The last two chapters review the role of the Catholic Church and its agencies in law enforcement and the maintenance of social norms. This role of the Church parallels that of other institutions as society dealt with the changes in the economic status and desires of workers and others. The period of the 1920s to the 1960s, which is covered in Chapter 5, “Private Policing and Surveillance of Catholics, 1920-1960,” was one in which the state was concerned about Communism and other ideological responses to the desires and needs of workers. Democracy needed protection from internal threats; the state often turned to its partners, including the Church, to provide assistance.
Chapter 6, “The Role of Catholic Private Agencies in Community Corrections, 1890-1940,” provides a similar examination from another perspective. Whereas Chapter 5 focused on political threats, Chapter 6 examines the juvenile justice system and the Catholic Church’s involvement in it. This period witnessed changing views of children and youth and of what causes crime and how to prevent it. Rehabilitation in the community, rather than punishment, became the objective.

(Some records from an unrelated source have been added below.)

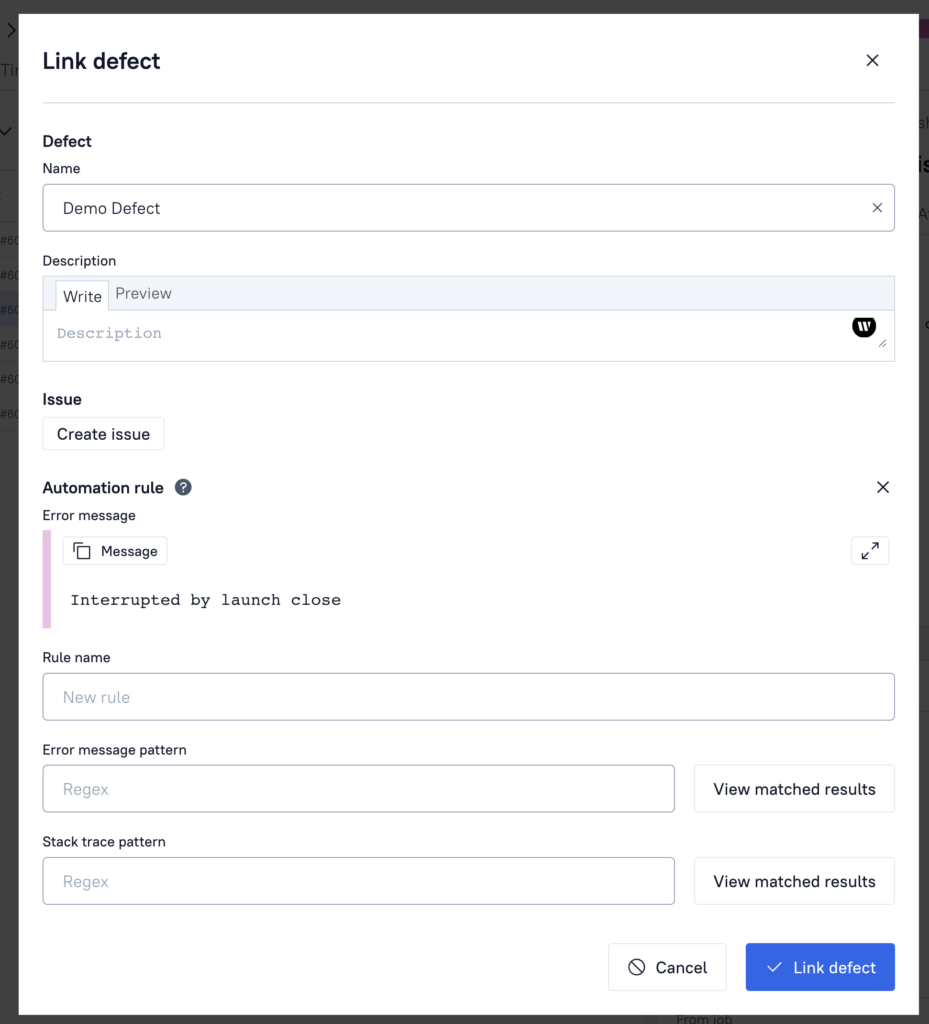Open the Automation rule help icon
929x1024 pixels.
(x=183, y=488)
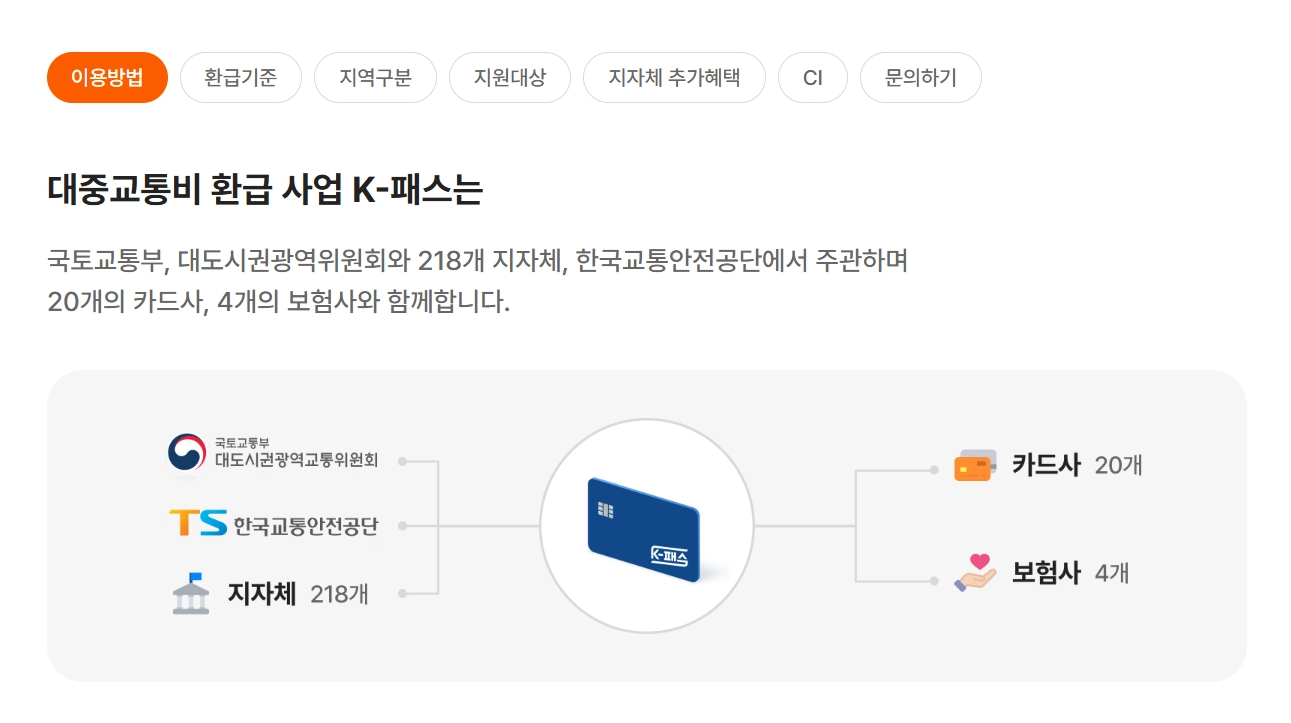Viewport: 1291px width, 723px height.
Task: Switch to the 지자체 추가혜택 tab
Action: click(674, 76)
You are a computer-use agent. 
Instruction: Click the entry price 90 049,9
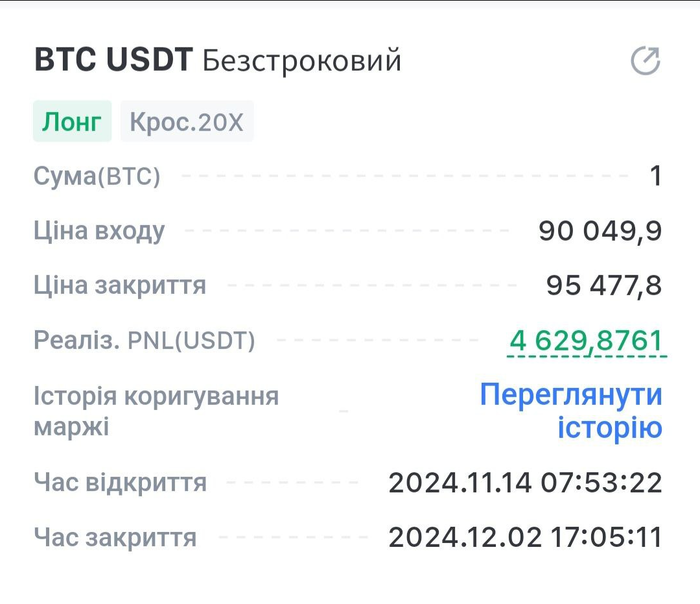click(600, 232)
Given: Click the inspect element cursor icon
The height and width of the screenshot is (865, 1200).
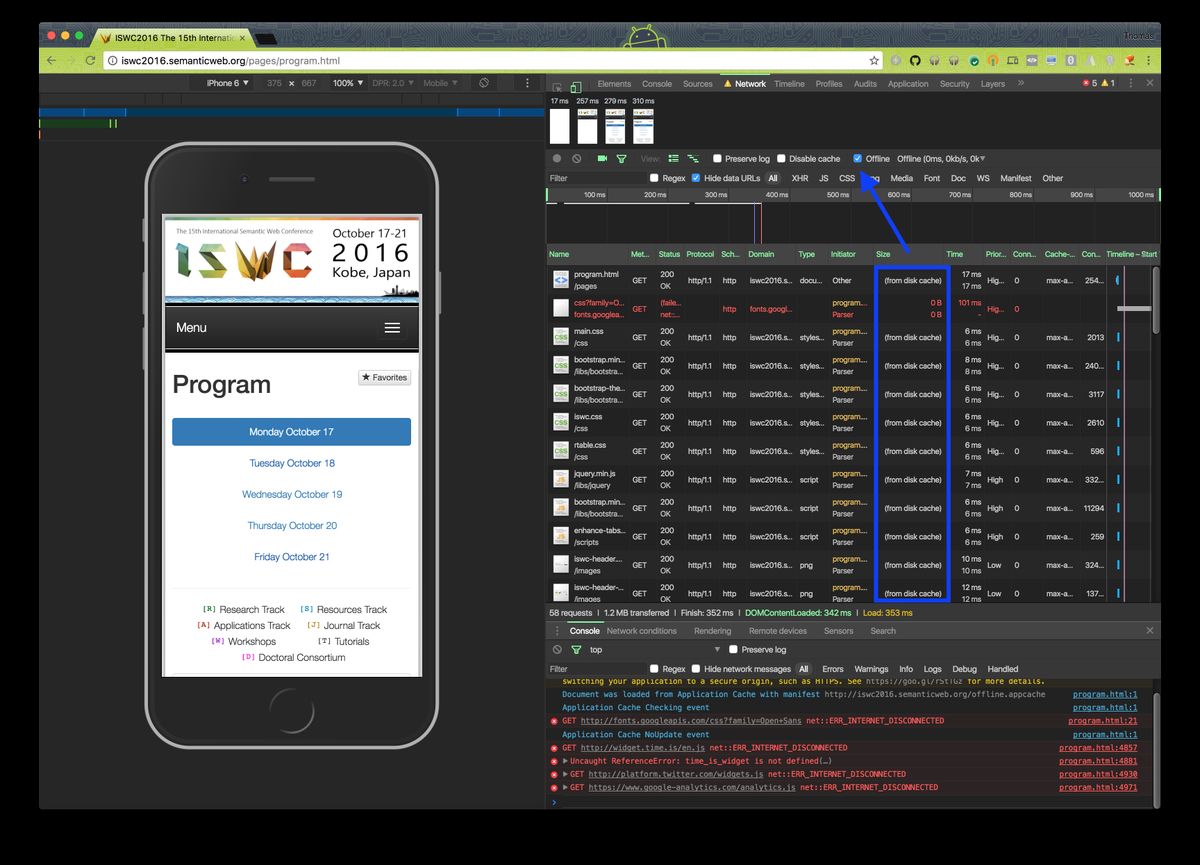Looking at the screenshot, I should pos(558,85).
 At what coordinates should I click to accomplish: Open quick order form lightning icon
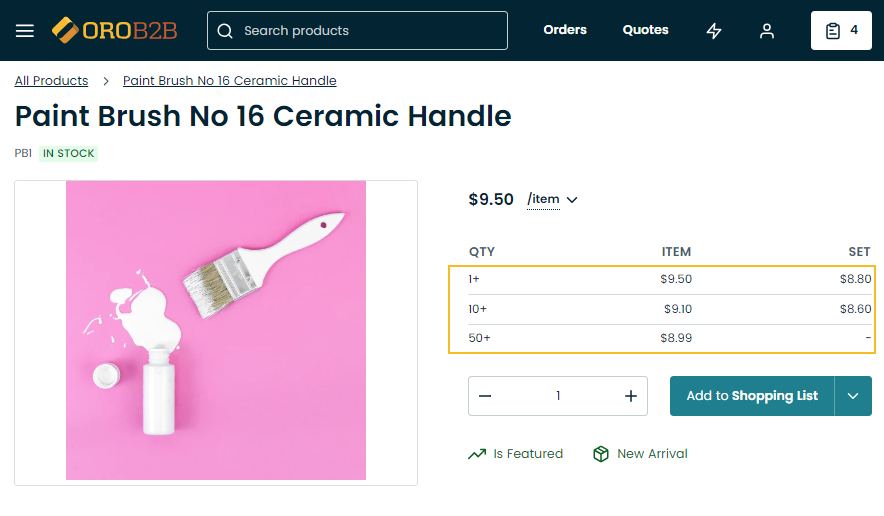[x=714, y=31]
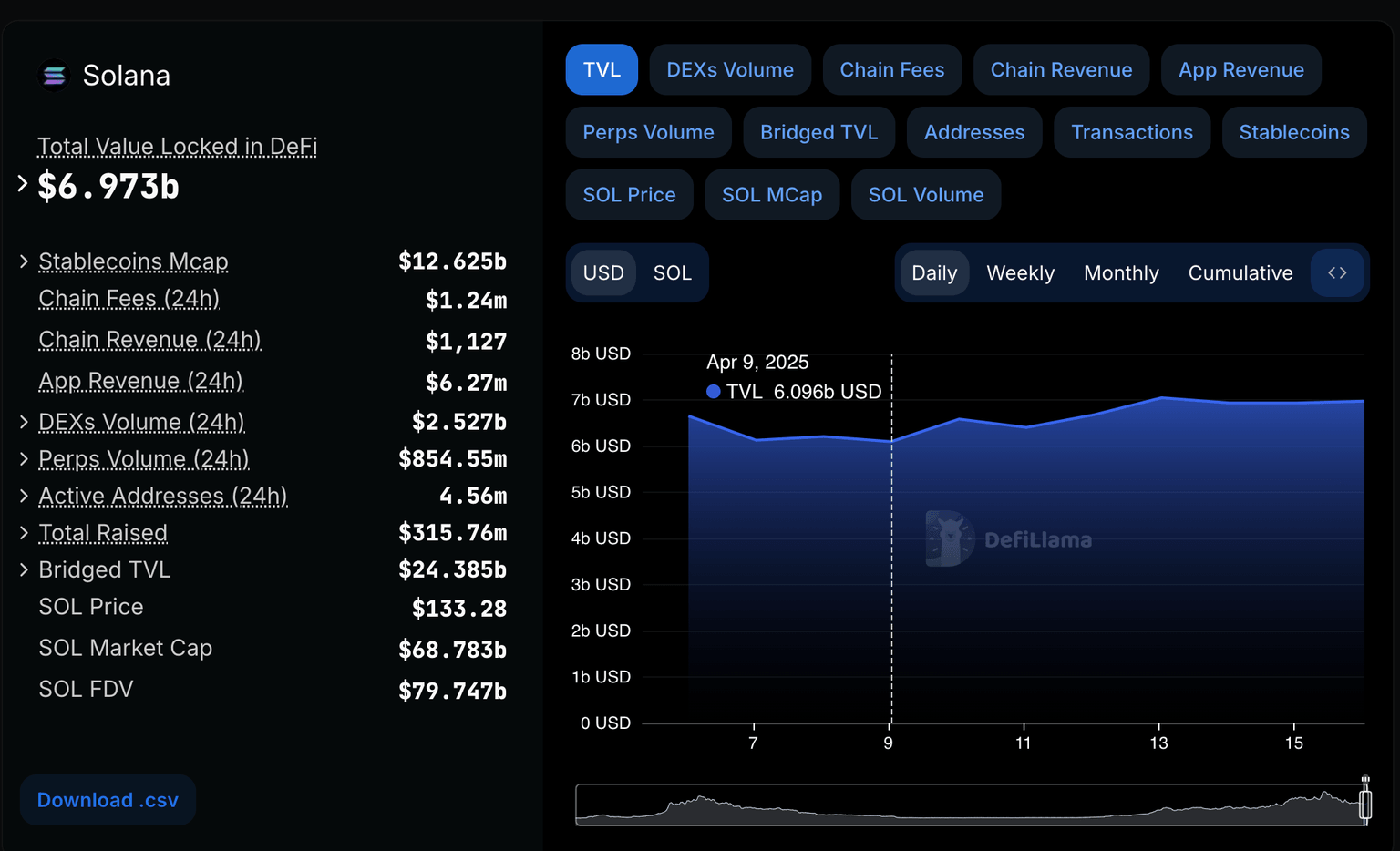
Task: Select the Chain Fees tab
Action: (891, 69)
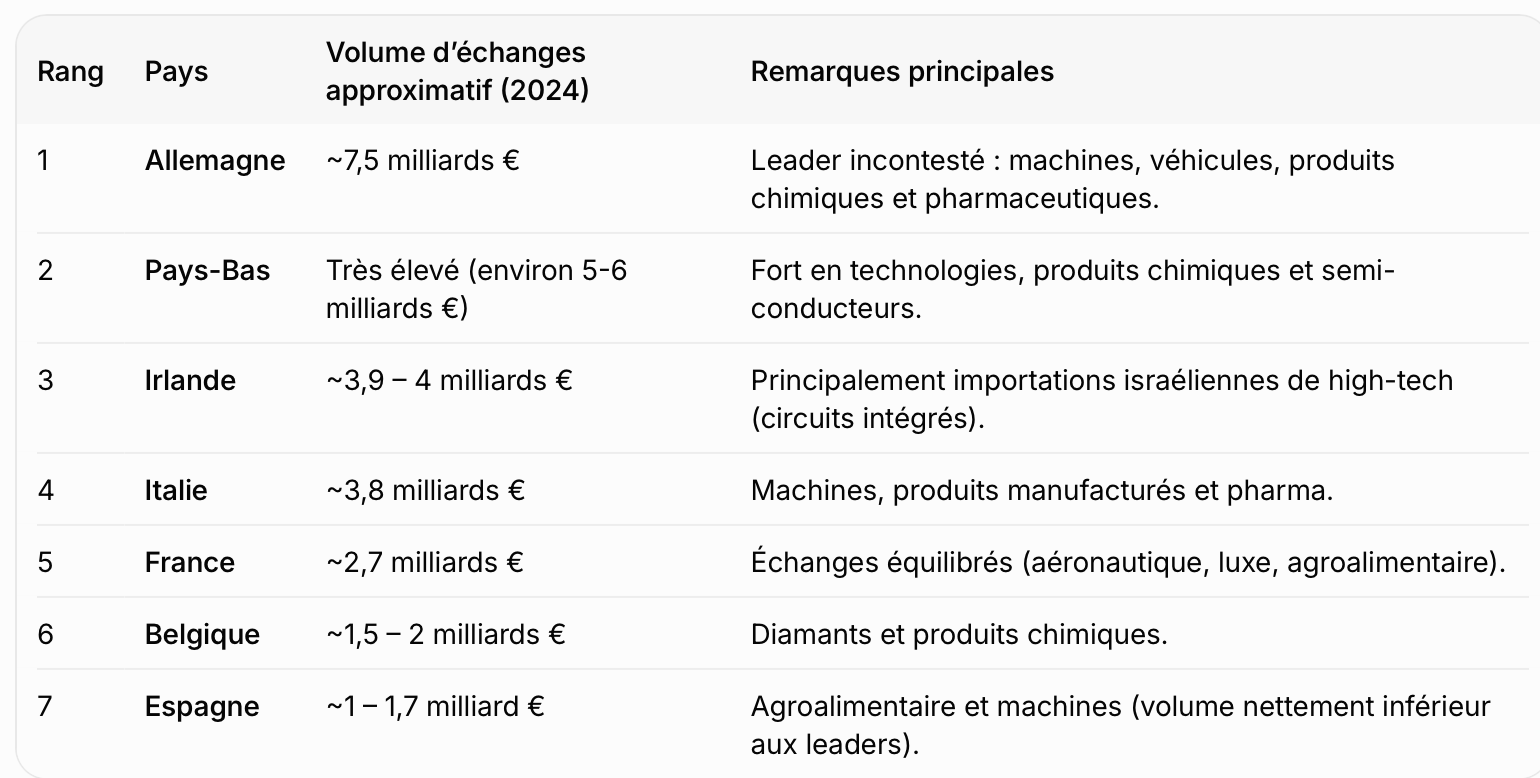Select the Volume d'échanges approximatif header

tap(456, 71)
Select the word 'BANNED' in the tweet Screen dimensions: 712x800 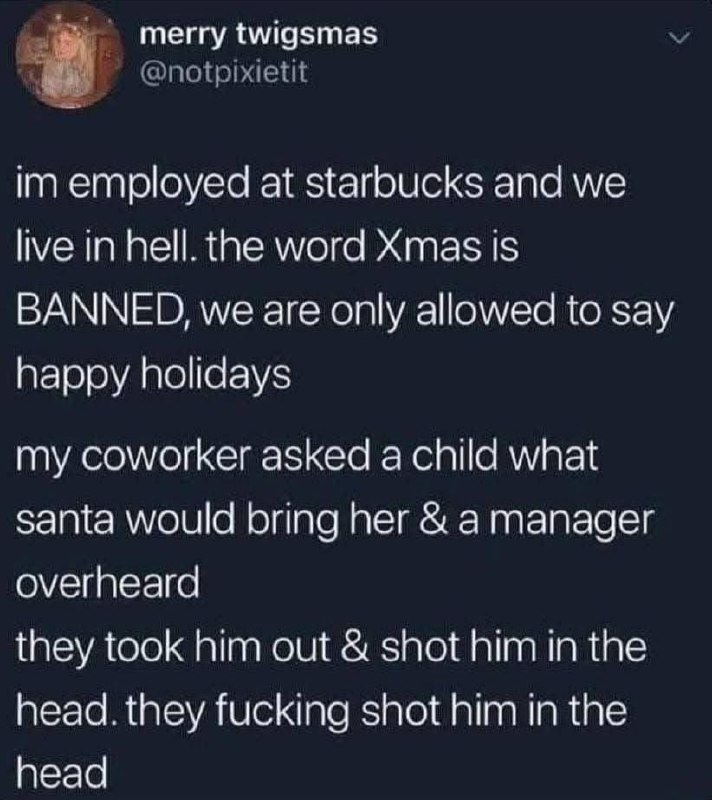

The Depression changed much in Canada, perhaps more than we have yet fully understood. Prof. Maurutto provides another prism, that of the charitable institutions of the Catholic Church in Toronto, from which to view the Depression and its aftermath.
The most serious criticism of Prof. Maurutto’s work is that it has a political purpose. It is readily apparent that she was not supportive of the changes that occurred in Ontario in the late 1990s with the election of the Harris government and similar governments. While no historian can be divorced from his or her context and political beliefs, it is preferable that these beliefs not be a fundamental part of the analysis. Having said that, Prof. Maurutto is upfront with her purpose. Her research and analysis allow the reader to understand what happened and why, notwithstanding her political purpose. The text succeeds because of the quality of the research, the nuanced analysis and the firm grasp of the materials. It bodes well for further research into the history of charities in Canada.